(Material for this task)
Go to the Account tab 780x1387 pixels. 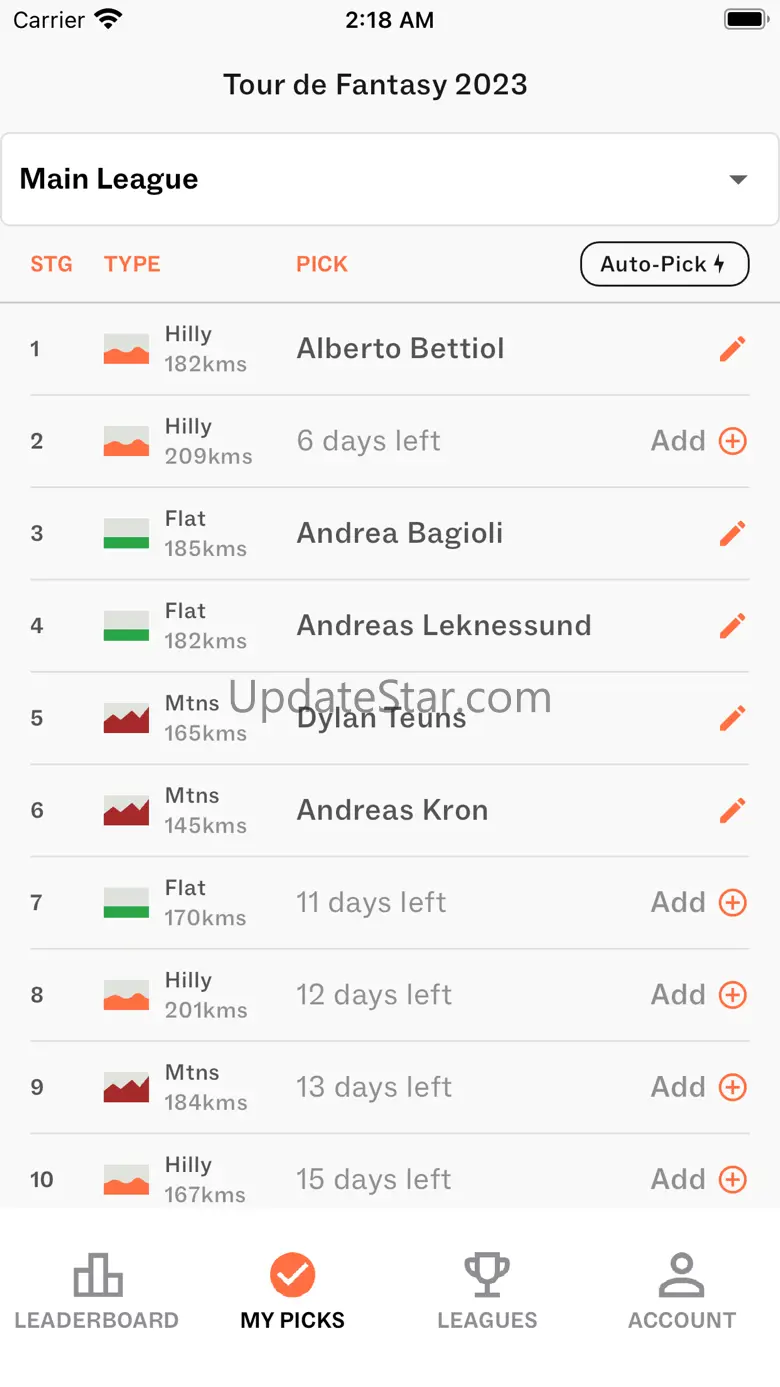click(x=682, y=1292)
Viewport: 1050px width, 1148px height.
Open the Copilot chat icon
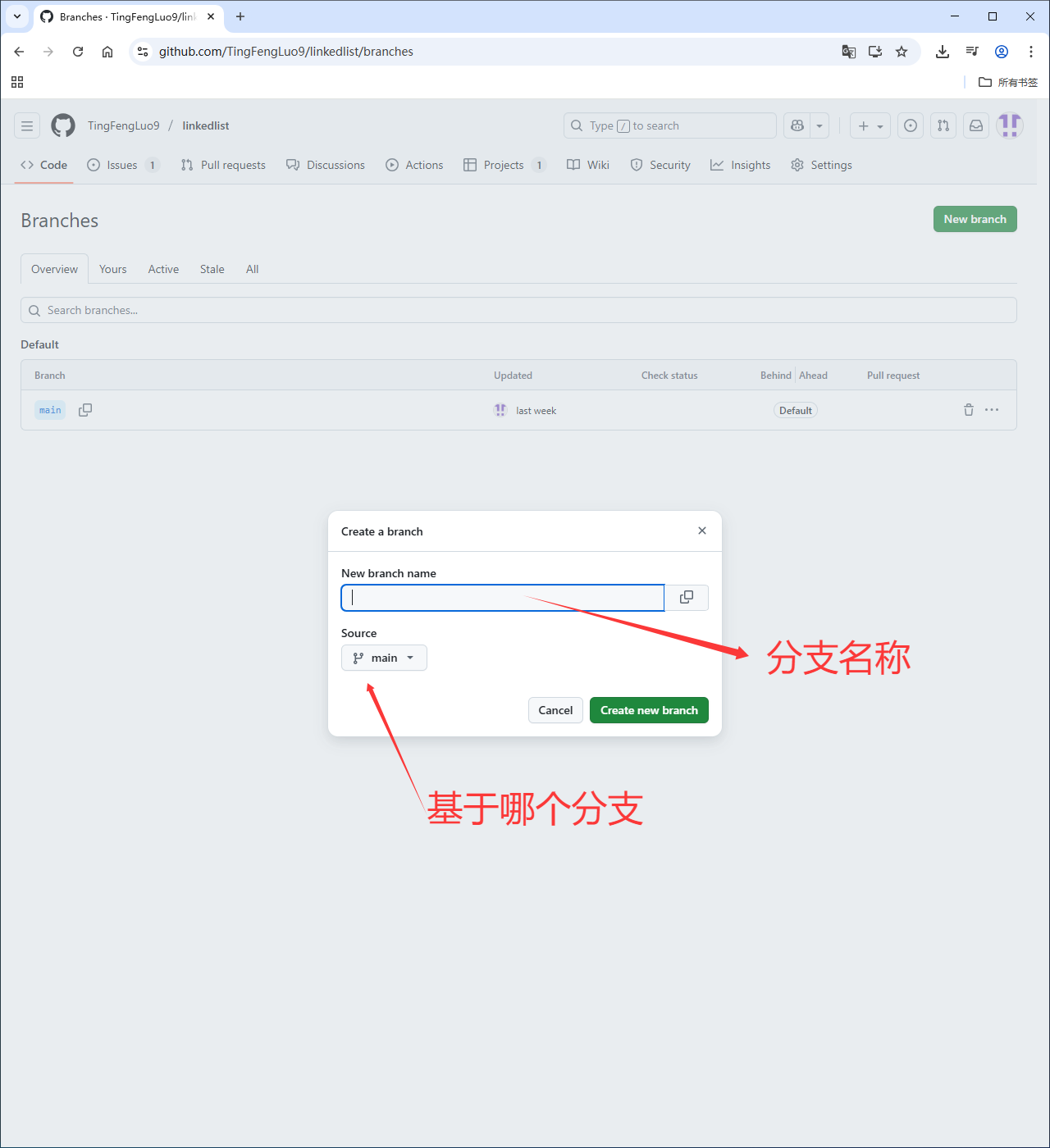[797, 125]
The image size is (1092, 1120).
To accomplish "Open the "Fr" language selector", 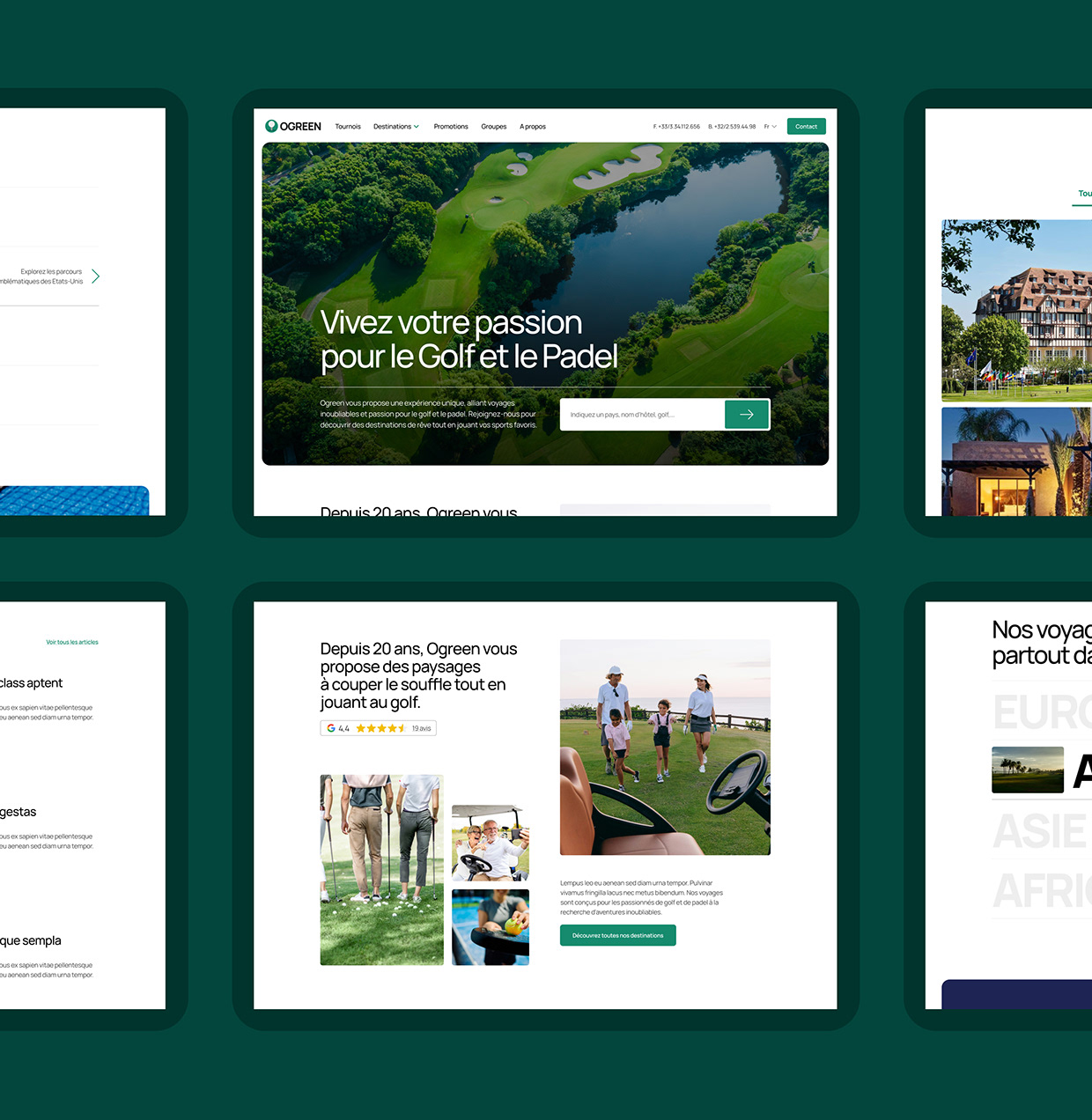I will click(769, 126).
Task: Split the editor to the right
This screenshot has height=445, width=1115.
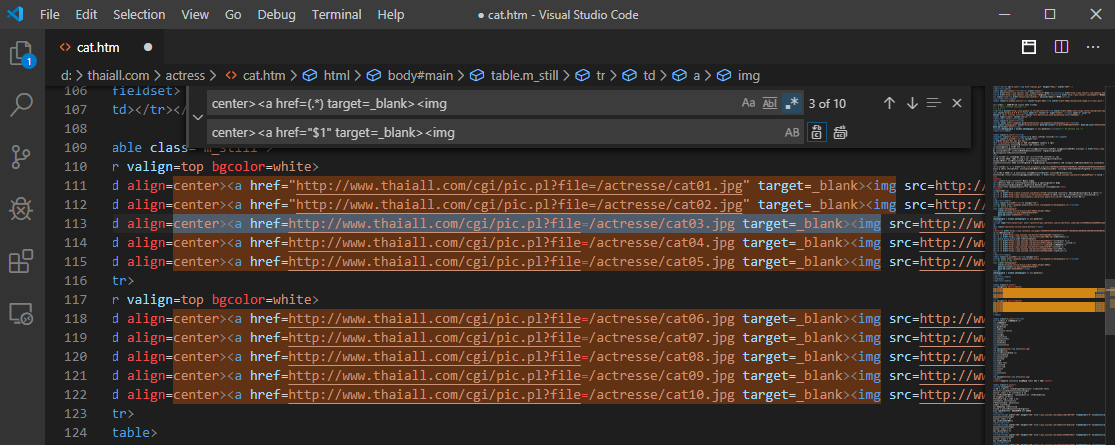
(End Material for this task)
▶ [Exercise]: Retype exactly the lines above, starting at the line containing "Task: Split the editor to the right" and ending with the last line, both included; leave out the pictures.

▶ [Result of this exercise]:
Task: Split the editor to the right
This screenshot has height=445, width=1115.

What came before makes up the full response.